+++ Record set
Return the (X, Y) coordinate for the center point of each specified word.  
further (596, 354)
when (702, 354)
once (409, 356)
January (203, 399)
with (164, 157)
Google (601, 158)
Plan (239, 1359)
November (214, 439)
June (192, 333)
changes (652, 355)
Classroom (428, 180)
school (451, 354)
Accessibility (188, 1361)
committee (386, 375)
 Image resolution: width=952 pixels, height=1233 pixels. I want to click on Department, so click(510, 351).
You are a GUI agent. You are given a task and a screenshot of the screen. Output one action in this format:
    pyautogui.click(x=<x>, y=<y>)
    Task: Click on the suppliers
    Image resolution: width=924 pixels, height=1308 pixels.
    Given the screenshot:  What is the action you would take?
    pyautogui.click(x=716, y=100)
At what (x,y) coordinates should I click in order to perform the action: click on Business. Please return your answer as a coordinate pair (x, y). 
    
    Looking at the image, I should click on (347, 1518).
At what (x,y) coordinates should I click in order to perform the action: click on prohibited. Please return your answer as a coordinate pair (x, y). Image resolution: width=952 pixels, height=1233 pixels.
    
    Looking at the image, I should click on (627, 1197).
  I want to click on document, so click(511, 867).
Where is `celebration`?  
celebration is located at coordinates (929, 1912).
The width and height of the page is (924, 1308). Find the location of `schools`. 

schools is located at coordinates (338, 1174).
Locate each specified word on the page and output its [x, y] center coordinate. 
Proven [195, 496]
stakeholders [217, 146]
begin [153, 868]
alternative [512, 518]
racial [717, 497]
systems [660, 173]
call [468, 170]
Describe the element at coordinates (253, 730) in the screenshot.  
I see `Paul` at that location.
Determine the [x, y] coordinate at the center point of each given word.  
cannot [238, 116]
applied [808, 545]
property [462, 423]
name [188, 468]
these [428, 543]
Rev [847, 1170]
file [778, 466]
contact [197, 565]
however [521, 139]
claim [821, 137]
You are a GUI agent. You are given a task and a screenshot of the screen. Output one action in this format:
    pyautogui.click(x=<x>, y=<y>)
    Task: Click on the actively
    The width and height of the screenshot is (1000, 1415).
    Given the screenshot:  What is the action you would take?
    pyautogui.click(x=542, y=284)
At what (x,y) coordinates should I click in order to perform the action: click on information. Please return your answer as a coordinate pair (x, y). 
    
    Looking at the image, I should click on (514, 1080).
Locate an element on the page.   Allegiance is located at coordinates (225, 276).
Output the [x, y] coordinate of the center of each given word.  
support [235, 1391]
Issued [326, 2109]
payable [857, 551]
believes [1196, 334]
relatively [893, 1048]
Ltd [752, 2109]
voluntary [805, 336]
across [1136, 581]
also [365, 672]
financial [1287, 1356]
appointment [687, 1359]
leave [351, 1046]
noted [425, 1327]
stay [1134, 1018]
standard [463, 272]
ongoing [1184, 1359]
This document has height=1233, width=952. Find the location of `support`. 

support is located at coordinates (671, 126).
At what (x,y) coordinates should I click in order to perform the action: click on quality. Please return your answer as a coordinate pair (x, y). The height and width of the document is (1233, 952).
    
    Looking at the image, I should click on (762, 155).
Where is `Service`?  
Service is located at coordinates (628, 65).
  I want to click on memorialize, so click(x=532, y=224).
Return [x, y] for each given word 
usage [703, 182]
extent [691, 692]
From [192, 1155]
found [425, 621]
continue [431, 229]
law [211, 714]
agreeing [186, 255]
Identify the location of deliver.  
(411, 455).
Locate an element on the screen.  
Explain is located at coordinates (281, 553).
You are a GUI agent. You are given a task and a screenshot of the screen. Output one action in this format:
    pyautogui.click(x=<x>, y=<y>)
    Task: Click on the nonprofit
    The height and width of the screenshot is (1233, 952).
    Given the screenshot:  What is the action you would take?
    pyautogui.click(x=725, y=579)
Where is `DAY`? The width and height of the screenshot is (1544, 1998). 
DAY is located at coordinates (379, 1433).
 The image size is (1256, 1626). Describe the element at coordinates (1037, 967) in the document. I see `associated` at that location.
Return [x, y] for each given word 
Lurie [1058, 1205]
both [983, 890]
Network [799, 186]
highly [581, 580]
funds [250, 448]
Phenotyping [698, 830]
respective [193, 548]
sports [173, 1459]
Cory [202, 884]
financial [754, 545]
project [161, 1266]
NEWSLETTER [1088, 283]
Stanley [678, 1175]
++++++
Reproduce the part of the listing that opens with the line containing "when (702, 354)" and closes with the line containing "pyautogui.click(x=716, y=100)", swapping "Classroom" for "Workspace" and leaving everything else unchanged.

Reply
when (702, 354)
once (409, 356)
January (203, 399)
with (164, 157)
Google (601, 158)
Plan (239, 1359)
November (214, 439)
June (192, 333)
changes (652, 355)
Workspace (428, 180)
school (451, 354)
Accessibility (188, 1361)
committee (386, 375)
 Image resolution: width=952 pixels, height=1233 pixels. I want to click on Department, so click(510, 351).
You are a GUI agent. You are given a task and a screenshot of the screen. Output one action in this format:
    pyautogui.click(x=<x>, y=<y>)
    Task: Click on the suppliers
    Image resolution: width=924 pixels, height=1308 pixels.
    Given the screenshot:  What is the action you would take?
    pyautogui.click(x=716, y=100)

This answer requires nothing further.